| Dataset items |
--- start ---

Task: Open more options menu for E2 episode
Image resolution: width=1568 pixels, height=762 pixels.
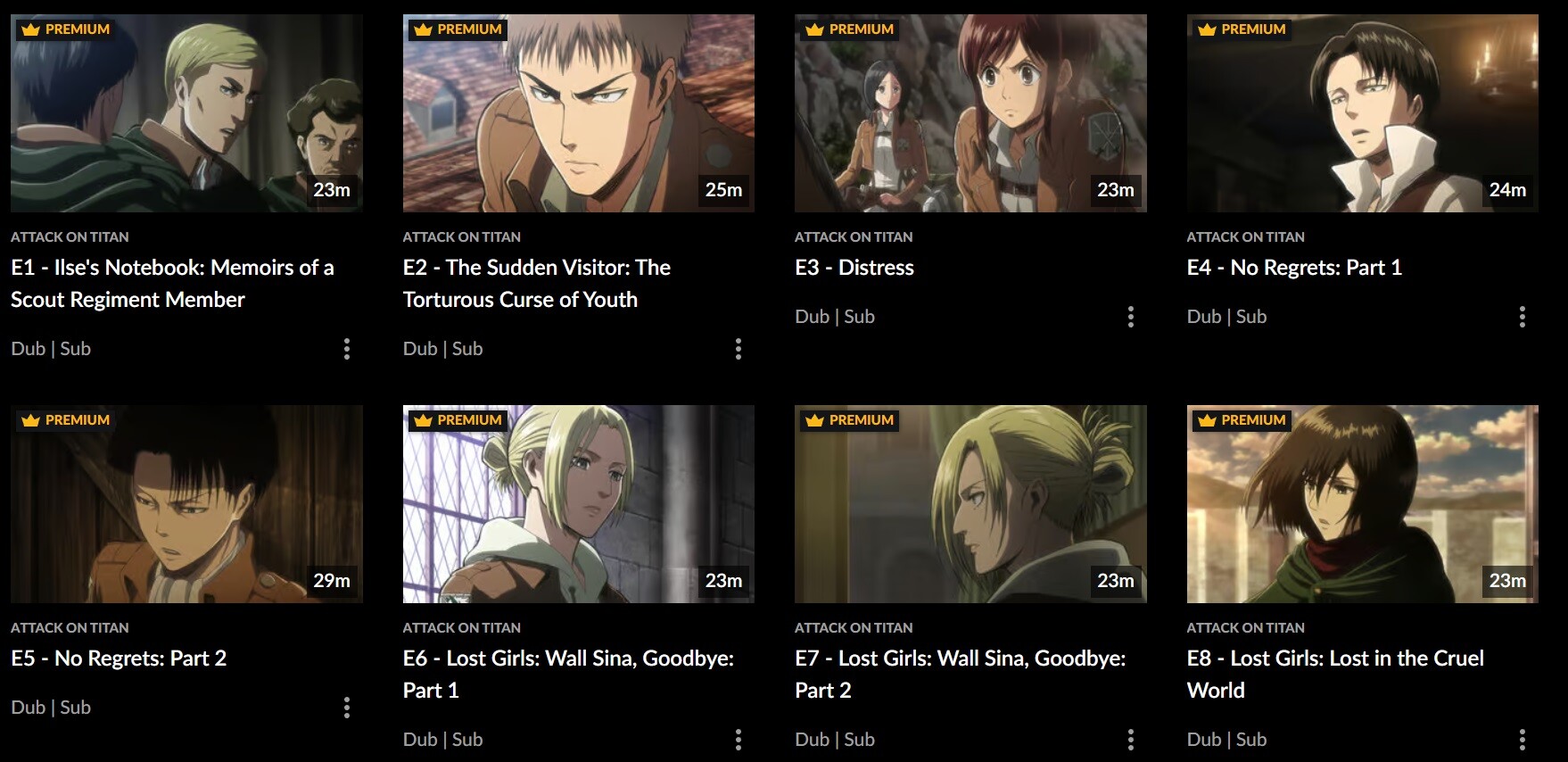Action: click(x=739, y=349)
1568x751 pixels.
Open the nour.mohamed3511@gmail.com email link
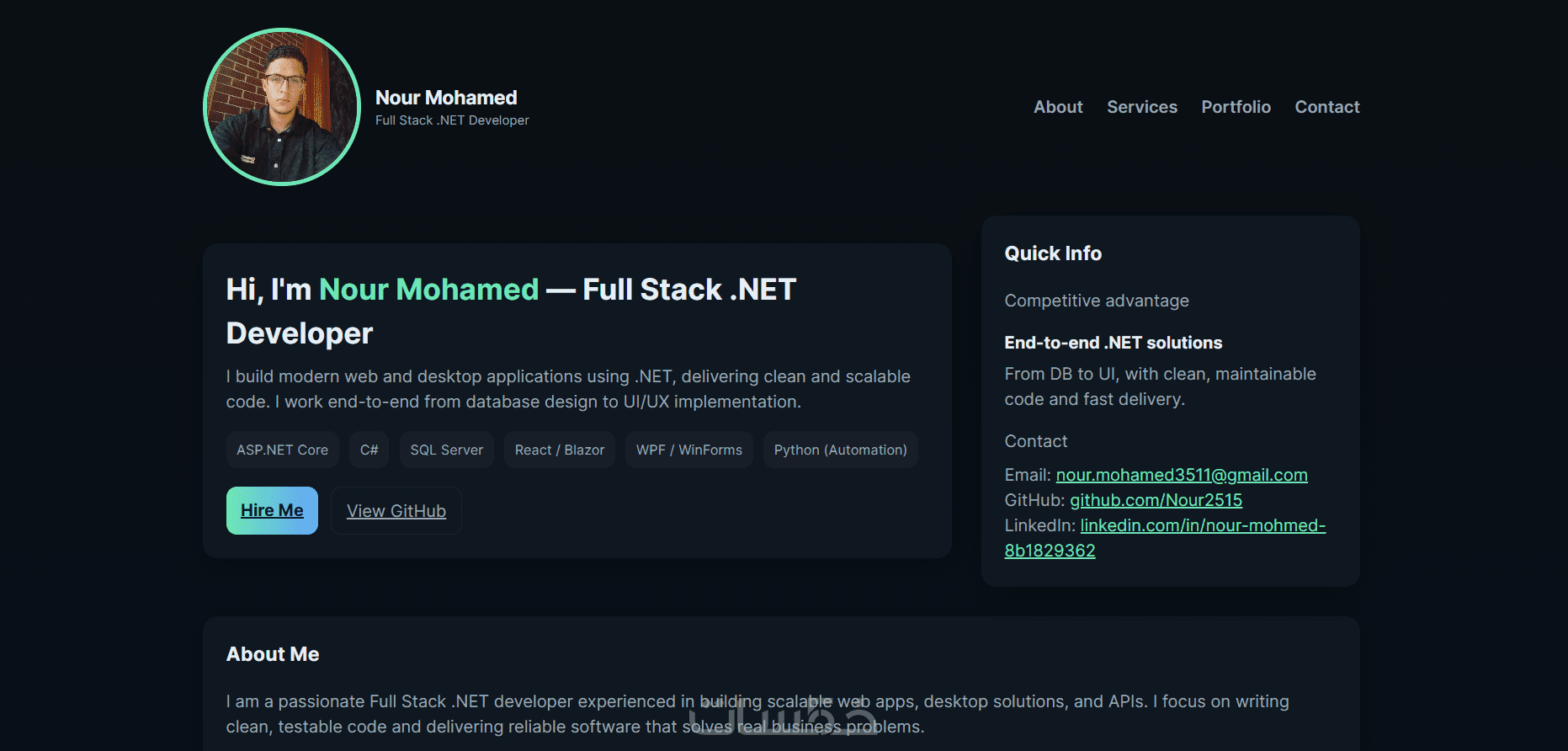point(1182,475)
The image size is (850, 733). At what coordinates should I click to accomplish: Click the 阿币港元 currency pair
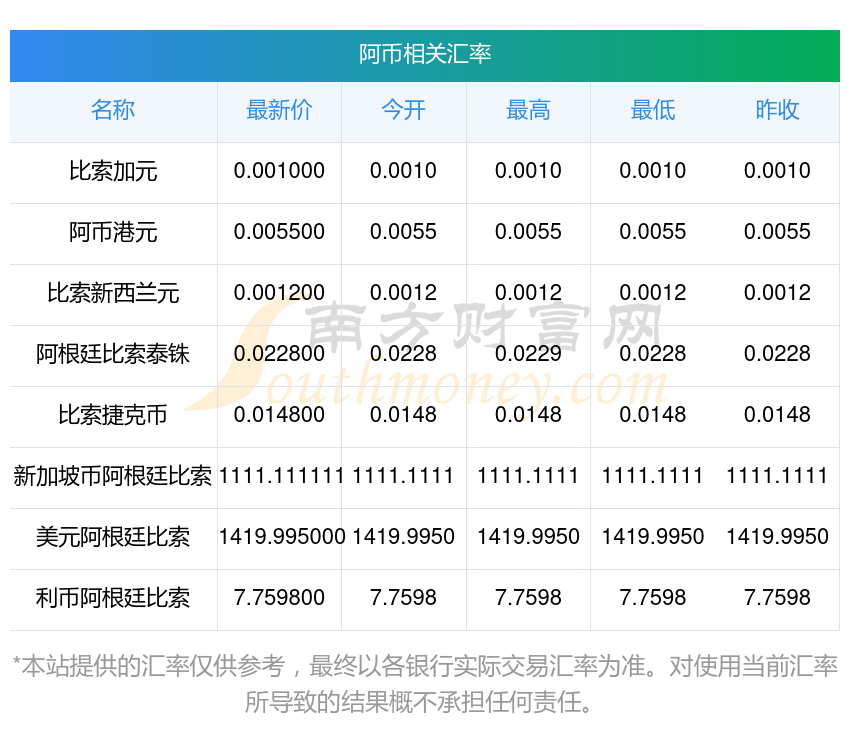click(x=113, y=232)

--- end ---

Can you put every line of the records above into a JSON list of strings, one string per line, with blank lines dropped and the pictures left out?

| TASK RESPONSE |
[
  "Task: Open more options menu for E2 episode",
  "Image resolution: width=1568 pixels, height=762 pixels.",
  "Action: click(x=739, y=349)",
  "1568x751 pixels.",
  "Open the nour.mohamed3511@gmail.com email link",
  "point(1182,475)",
  "The image size is (850, 733). At what coordinates should I click to accomplish: Click the 阿币港元 currency pair",
  "click(x=113, y=232)"
]